Adam Rosenthal FRCOG PhD
Consultant gynaecologist, University College London Hospitals NHS Foundation Trust, and professor of gynaecological cancer prevention at University College London, UK
https://hospitalhealthcare.com/clinical/oncology/high-risk-ovarian-cancer-surveillance-vs-surgery-insights-into-roca-testing/
ROCA testing for ovarian cancer
The Risk of Ovarian Cancer Algorithm (ROCA) test involves collecting a blood sample every four months to measure serum cancer antigen 125 (CA125) using a specialised assay and a high-quality analyser to minimise intra-assay variation. The algorithm takes into consideration the woman’s age, high-risk status and menopausal status.
Once more than two longitudinal samples have been taken, the algorithm can assess the natural variation around a woman’s individual CA125 baseline and determine whether the next sample’s result falls within that range. It then calculates the risk of the women currently having ovarian cancer, based on all the above factors.
The risk score is expressed as a ratio. Ratios greater than 1:1000 are considered normal and any result worse than that triggers intervention. This means a repeat ROCA test at six weeks (risk 1:500–1:1000), a repeat test at six weeks with a transvaginal ultrasound scan (1:499–1:34) or direct referral to a gynaecology rapid access clinic with a transvaginal ultrasound scan (<1:34).
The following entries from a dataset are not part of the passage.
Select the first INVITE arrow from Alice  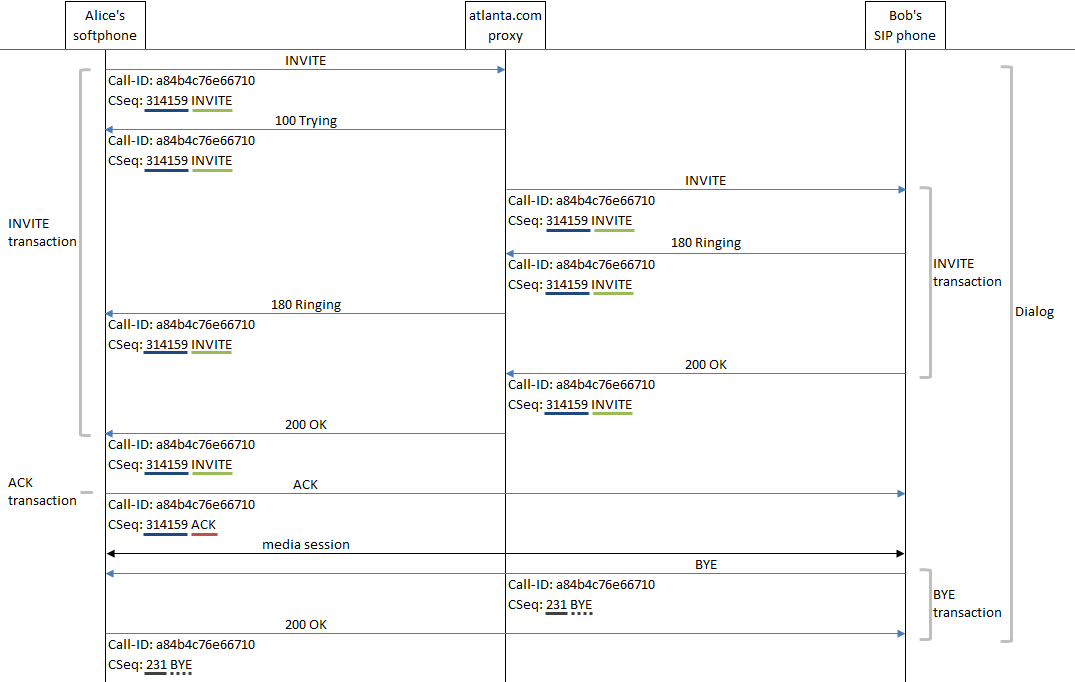(305, 69)
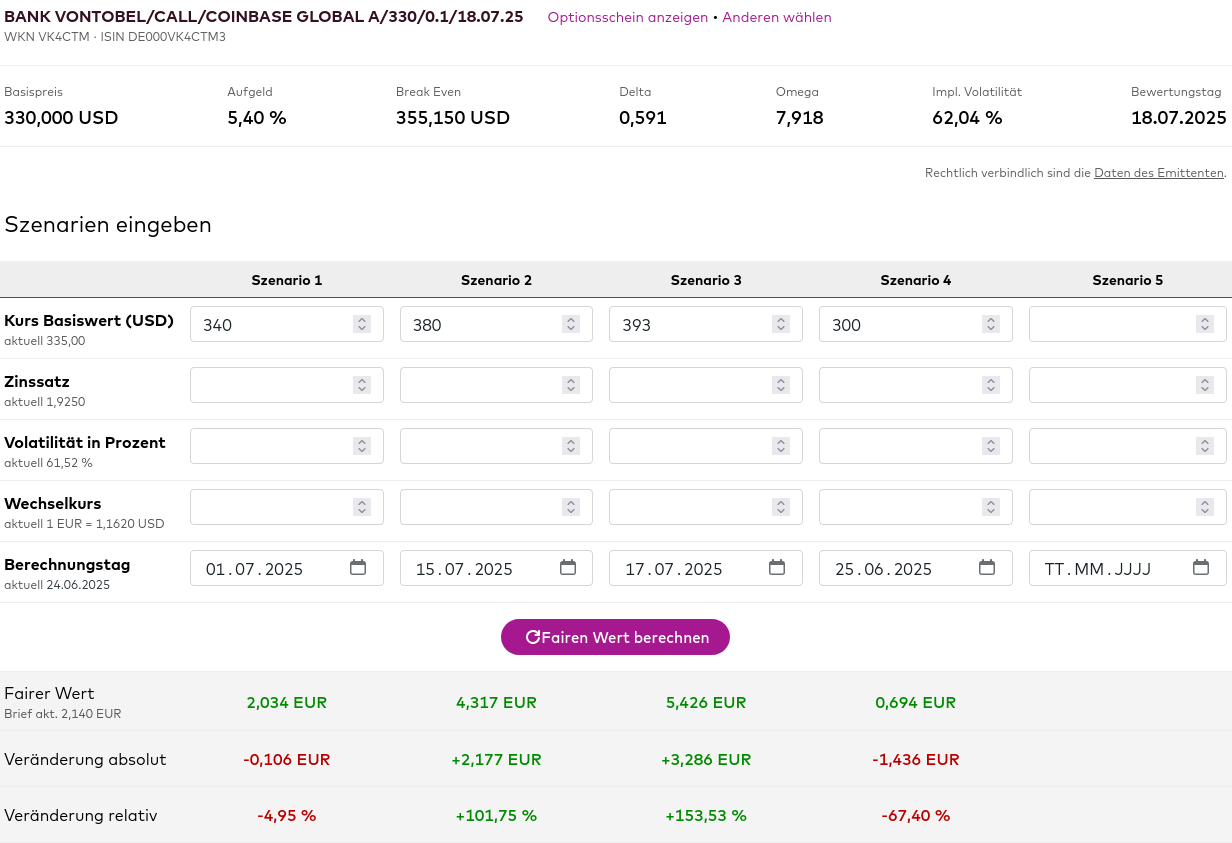
Task: Open calendar picker for Szenario 1 Berechnungstag
Action: 358,568
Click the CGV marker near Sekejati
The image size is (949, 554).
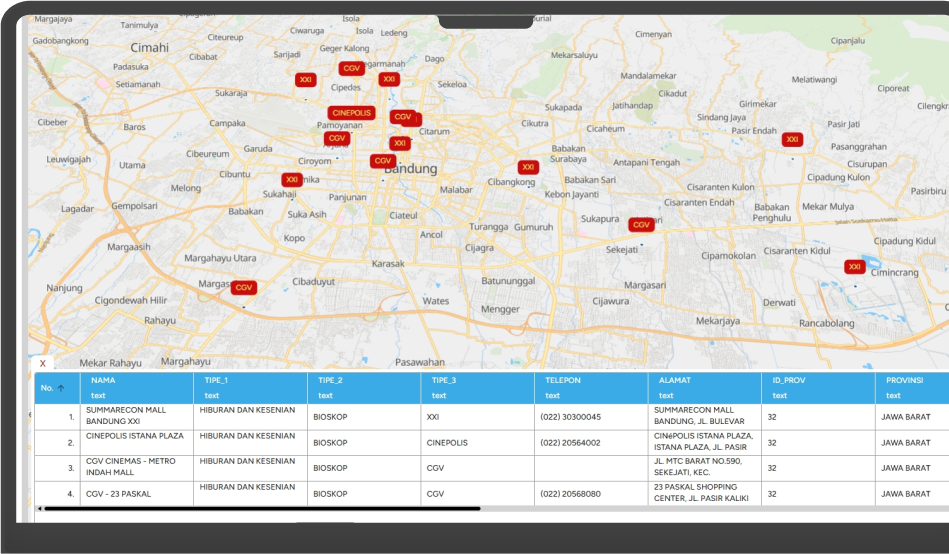(x=641, y=225)
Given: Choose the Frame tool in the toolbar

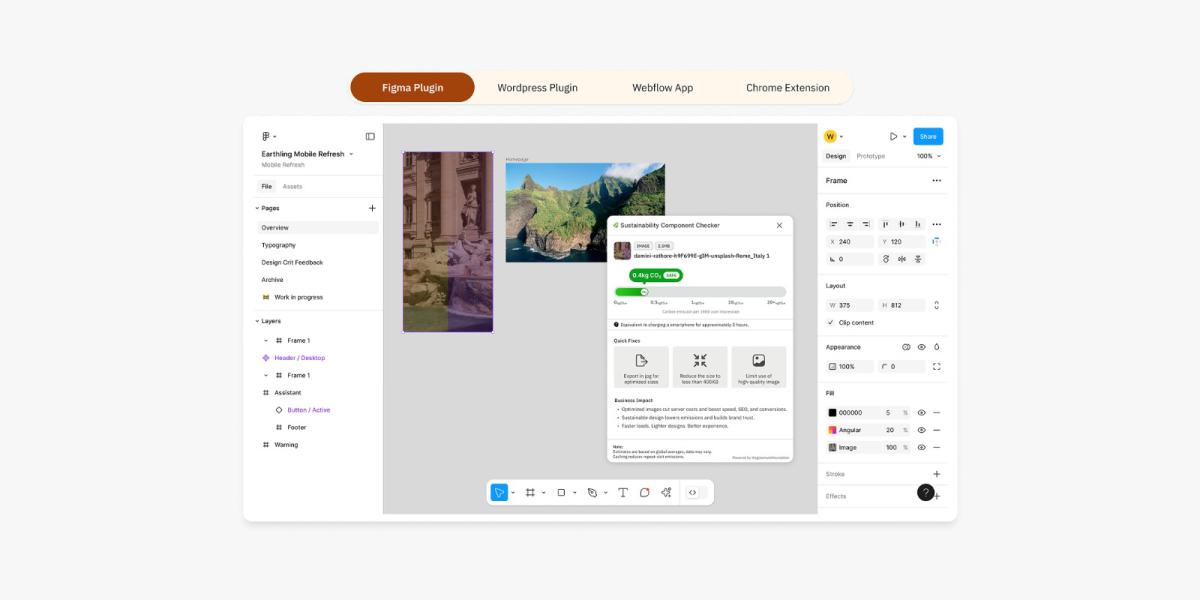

Trial results in the UK1,2 and US3 using the ROCA test in high-risk populations showed remarkably consistent results. Incident cancers in BRCA-carriers were downstaged, with around half diagnosed at stage 1 or 2, rather than nearly all at stage 3.
This earlier diagnosis resulted in clinical benefits, including less extensive surgery, which reduces morbidity and length of inpatient stay, reduced need for neo-adjuvant chemotherapy to shrink otherwise inoperable tumours, and a very high rate (>90%) of complete cytoreduction at primary surgery – that is, no visible tumour remaining at the end of the operation.
Although the data were non-randomised, so a survival advantage could not be claimed, the above outcomes are strong prognostic indicators. It is therefore reasonable to expect better outcomes when cancers are detected earlier through surveillance.